アカデミック・ライティング: なぜ訓練が重要なのか

最終更新: 1月31日


少し前に「アカデミック・ライティング」の訓練について、以下のようにツィッター上でやり取りをしました。日本人は圧倒的に「ライティング」のスキルが足りません。多くの人が少し誤解をしている部分があるので、補足説明しておきます。


https://twitter.com/GlobalAgendaEN/status/1340968645623566336?ref_src=twsrc%5Etfw%7Ctwcamp%5Etweetembed%7Ctwterm%5E1340968645623566336%7Ctwgr%5E%7Ctwcon%5Es1_c10&ref_url=https%3A%2F%2Fnote.com%2Fnotes%2Fn2589ef5f9d01%2Fedit


日本人を対象に英語&日本語のアカデミック・ライティングを指導しています。先日、関東の大学院でも2日間の講義を担当しました。偏差値レベルでは日本有数の大学ですが、日本人は基礎教育・大学双方で論理的叙述の訓練を受けていません。英語圏の大学はその分野の教育が充実していると思いました。


家庭での教育・文化資本が子供の教育に大きく影響することは事実ですが、やはり訓練を受けていなければ、論理的叙述はできるようにならないと思います。私はその分野の能力は留学により身に着けたので、日蘭の大学ともライティング講座の設置は必須だと思います。


ちなみに最近日本でも大学院の修士・博士論文は英語での提出を要求する大学が増えています。また、英語論文の国際ジャーナルへの投稿を後押しするために、ライティング・センターの設置を検討する大学が増えているそうです。今回、私が担当させていただいた14時間のコースはその準備のための講座だと言われました。
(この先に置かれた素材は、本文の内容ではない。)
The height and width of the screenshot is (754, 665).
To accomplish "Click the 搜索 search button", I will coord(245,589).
ラィテイングによって抽出される著者の知的資産を増やすにはいくつかの方法や技術があります。以下、一部だと思いますが、リストアップを試みました。これらの蓄積のうちのかなりの部分が出身家庭や学校の知的環境に負うところが大きく、いわゆる文化資本・社会資本を豊富に持っている学生・研究者が優位に立つのは明らかです。


1. 読書、文献を読む


2. 観察力を磨く


3. 想像する力を身につける


4. 課題や命題を理解する


5. 課題を様々な視点から見つめる複眼を持つ


しかし、これをアウトプットとして文章に仕上げるには特別な技術が必要です。もし、それを口語でもできるのであれば、訓練を受ければ優れた書き手になることは可能です。そして学生や研究者なら、勉学・研究と同時に「フォーマルな文語としての論文」を作成するための「論文の書き方」講座を受講する必要があります。そのうえで論文を執筆、推敲し、他者からのレビューを受けます。その後、学位論文や学術論文を提出します。


今の日本の現状だと、多くの学生は上記の1~5の経験が以前にも増して不足しているうえに、「論文の書き方」のような講座を設けている大学も少ないという現実があります。研究において国際的な学術論文への投稿が重要性を増している中、「アカデミック・ライティング」のスキルの向上は急務です。
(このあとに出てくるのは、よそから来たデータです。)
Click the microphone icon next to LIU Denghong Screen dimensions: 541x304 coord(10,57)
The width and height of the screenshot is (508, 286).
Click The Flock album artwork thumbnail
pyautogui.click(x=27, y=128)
ETVの番組内で半藤一利さんがで語ったことが印象的でした。「日本が後回しにしてきたことは教育だ。論理的思考を鍛える教育が重要で、一人一人の国民が『あるべき国家の目標』を持たなければならない。決して政府任せにしてはいけない」と発言されていました。ライティングというアウトプットを通じてしか、論理的思考力は身につかないと思っています。